**What to do**. Pull every line containing "previous" out of the listing below.

**Provided records**.
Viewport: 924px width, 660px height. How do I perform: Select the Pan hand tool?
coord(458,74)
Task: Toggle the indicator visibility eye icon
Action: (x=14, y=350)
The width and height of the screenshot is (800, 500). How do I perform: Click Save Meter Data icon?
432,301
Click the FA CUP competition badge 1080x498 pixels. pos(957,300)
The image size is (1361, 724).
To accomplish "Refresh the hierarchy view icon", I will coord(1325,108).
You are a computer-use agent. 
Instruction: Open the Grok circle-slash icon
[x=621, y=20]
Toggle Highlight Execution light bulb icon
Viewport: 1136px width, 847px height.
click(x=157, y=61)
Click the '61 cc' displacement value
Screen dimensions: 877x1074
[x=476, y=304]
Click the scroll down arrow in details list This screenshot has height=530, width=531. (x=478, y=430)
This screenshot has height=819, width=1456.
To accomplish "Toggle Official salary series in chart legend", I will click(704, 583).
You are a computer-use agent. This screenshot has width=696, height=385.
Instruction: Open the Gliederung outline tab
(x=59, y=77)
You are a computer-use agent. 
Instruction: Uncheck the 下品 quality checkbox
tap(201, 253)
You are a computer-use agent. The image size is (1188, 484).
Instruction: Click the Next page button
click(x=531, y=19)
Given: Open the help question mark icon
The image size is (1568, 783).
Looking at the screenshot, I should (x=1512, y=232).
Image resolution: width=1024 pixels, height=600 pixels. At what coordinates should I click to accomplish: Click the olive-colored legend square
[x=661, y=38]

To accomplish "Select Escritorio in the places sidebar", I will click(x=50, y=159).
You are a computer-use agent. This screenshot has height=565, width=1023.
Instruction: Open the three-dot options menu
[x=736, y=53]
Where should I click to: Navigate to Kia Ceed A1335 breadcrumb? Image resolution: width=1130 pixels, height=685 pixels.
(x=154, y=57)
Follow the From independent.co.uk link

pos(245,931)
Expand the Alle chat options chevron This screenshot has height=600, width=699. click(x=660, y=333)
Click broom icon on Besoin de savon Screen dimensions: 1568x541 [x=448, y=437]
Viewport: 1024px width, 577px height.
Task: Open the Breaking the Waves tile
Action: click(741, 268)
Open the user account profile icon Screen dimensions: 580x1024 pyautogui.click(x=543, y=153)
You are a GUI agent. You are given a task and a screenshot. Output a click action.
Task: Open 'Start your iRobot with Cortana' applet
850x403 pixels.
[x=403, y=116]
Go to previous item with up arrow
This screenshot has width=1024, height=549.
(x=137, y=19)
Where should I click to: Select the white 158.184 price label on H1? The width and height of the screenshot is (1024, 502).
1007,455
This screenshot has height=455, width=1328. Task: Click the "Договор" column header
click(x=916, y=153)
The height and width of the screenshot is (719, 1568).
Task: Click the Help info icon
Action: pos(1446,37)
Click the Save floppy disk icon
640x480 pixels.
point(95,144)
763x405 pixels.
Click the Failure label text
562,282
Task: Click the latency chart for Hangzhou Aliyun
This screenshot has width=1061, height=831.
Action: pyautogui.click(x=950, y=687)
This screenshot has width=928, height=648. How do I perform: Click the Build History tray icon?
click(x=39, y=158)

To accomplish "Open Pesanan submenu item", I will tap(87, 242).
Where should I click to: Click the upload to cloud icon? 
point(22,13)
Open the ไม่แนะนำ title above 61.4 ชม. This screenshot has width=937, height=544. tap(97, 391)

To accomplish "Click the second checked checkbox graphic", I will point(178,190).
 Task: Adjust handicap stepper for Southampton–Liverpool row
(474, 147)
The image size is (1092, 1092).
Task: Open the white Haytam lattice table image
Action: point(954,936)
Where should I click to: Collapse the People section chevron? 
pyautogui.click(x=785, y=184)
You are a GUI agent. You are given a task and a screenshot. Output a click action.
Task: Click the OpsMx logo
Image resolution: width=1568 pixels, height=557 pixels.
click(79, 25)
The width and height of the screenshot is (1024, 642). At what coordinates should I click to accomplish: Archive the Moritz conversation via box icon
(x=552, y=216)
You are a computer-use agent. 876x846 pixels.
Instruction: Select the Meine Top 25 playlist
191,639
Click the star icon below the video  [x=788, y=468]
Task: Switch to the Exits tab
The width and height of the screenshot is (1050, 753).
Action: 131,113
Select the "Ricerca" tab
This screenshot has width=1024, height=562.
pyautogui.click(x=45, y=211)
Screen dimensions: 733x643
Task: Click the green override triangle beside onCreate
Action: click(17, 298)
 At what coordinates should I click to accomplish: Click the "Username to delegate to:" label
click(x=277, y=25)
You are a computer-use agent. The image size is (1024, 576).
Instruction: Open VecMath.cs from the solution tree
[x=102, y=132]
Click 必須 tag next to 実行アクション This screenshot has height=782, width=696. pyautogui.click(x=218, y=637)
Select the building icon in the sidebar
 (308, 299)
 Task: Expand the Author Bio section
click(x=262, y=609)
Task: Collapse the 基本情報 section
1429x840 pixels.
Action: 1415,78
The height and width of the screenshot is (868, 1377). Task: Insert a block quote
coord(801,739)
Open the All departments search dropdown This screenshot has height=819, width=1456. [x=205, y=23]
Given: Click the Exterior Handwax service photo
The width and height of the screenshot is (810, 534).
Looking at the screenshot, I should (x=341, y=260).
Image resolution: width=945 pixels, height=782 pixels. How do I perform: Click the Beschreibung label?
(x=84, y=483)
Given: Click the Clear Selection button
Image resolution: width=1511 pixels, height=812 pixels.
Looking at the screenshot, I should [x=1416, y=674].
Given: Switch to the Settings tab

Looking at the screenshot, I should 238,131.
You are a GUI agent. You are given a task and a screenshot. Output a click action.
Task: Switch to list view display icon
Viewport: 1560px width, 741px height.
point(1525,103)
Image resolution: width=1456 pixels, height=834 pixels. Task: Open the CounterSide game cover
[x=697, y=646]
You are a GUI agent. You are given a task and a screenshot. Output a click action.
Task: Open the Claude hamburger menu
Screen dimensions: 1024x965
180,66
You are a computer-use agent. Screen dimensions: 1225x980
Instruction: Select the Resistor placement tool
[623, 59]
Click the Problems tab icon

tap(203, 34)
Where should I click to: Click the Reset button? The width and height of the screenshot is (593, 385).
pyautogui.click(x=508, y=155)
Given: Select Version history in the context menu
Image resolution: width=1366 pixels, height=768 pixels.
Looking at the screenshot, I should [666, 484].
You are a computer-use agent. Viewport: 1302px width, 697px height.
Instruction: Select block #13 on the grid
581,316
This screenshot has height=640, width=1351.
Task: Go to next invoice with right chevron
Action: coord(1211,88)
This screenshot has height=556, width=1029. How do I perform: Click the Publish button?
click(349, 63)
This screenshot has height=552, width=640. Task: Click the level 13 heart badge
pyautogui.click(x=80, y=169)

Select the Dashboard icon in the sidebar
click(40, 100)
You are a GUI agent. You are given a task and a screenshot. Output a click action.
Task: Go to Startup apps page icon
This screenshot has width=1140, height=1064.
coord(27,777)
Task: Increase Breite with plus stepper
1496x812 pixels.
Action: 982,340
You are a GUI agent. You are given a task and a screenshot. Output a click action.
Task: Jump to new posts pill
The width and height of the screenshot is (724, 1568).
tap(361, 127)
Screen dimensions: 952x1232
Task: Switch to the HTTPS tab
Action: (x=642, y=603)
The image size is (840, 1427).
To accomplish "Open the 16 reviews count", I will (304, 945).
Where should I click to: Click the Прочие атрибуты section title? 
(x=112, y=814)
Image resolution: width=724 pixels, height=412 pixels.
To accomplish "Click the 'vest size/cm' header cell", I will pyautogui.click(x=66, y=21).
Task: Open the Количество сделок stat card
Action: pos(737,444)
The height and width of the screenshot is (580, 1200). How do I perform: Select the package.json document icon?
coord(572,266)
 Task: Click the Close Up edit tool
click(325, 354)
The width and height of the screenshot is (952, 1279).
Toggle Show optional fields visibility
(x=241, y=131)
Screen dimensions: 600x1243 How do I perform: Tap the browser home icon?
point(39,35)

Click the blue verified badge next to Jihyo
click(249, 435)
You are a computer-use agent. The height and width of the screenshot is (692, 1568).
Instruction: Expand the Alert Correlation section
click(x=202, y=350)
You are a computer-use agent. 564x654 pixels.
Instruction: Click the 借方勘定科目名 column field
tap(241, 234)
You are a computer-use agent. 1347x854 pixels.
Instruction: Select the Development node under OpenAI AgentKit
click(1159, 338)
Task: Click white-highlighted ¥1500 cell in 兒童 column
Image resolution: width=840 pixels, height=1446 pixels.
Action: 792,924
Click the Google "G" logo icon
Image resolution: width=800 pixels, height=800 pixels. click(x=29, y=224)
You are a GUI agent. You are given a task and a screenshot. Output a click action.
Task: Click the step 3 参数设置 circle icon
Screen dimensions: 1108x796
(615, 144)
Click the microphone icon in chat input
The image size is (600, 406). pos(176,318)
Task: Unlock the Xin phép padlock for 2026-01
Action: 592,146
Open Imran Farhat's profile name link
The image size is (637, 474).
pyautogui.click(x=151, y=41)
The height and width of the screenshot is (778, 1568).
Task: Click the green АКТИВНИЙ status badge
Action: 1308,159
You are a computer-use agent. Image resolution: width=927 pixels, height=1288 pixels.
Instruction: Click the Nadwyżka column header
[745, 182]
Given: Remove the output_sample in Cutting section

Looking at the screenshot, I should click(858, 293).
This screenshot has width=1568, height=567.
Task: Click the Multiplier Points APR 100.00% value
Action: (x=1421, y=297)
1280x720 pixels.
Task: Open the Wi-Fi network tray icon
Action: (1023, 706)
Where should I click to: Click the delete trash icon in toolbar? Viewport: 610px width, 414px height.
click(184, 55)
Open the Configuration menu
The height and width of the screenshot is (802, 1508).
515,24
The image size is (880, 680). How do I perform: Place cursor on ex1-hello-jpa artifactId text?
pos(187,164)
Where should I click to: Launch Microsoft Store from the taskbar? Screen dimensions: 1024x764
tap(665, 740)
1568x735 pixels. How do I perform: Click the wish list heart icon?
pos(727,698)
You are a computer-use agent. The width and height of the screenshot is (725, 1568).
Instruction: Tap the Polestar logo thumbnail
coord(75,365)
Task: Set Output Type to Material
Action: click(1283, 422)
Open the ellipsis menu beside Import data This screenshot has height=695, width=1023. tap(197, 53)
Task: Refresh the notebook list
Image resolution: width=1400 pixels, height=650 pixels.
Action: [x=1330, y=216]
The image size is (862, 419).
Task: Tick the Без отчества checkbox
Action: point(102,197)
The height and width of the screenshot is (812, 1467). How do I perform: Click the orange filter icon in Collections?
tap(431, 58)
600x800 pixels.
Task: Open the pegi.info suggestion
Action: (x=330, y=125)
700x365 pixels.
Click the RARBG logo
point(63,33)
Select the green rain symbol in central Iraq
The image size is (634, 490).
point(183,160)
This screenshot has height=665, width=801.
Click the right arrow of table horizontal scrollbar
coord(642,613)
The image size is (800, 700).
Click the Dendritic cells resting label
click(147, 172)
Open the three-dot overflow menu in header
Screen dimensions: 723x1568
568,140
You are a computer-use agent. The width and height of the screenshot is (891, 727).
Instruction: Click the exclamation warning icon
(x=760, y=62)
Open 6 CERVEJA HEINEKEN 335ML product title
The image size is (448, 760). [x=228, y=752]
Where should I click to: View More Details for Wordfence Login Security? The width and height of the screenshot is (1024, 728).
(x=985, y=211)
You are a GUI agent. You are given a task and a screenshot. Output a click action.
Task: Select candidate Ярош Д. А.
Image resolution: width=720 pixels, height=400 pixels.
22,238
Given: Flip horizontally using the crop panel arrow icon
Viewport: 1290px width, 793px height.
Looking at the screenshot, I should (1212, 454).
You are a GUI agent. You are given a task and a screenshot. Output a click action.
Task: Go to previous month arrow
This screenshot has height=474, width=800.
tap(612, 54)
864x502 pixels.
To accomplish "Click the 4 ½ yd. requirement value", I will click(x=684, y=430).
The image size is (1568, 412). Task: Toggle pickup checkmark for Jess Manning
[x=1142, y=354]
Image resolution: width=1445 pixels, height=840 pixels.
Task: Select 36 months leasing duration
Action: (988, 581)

**Solution below**.
Go to previous item with up arrow
Task: Go to previous month arrow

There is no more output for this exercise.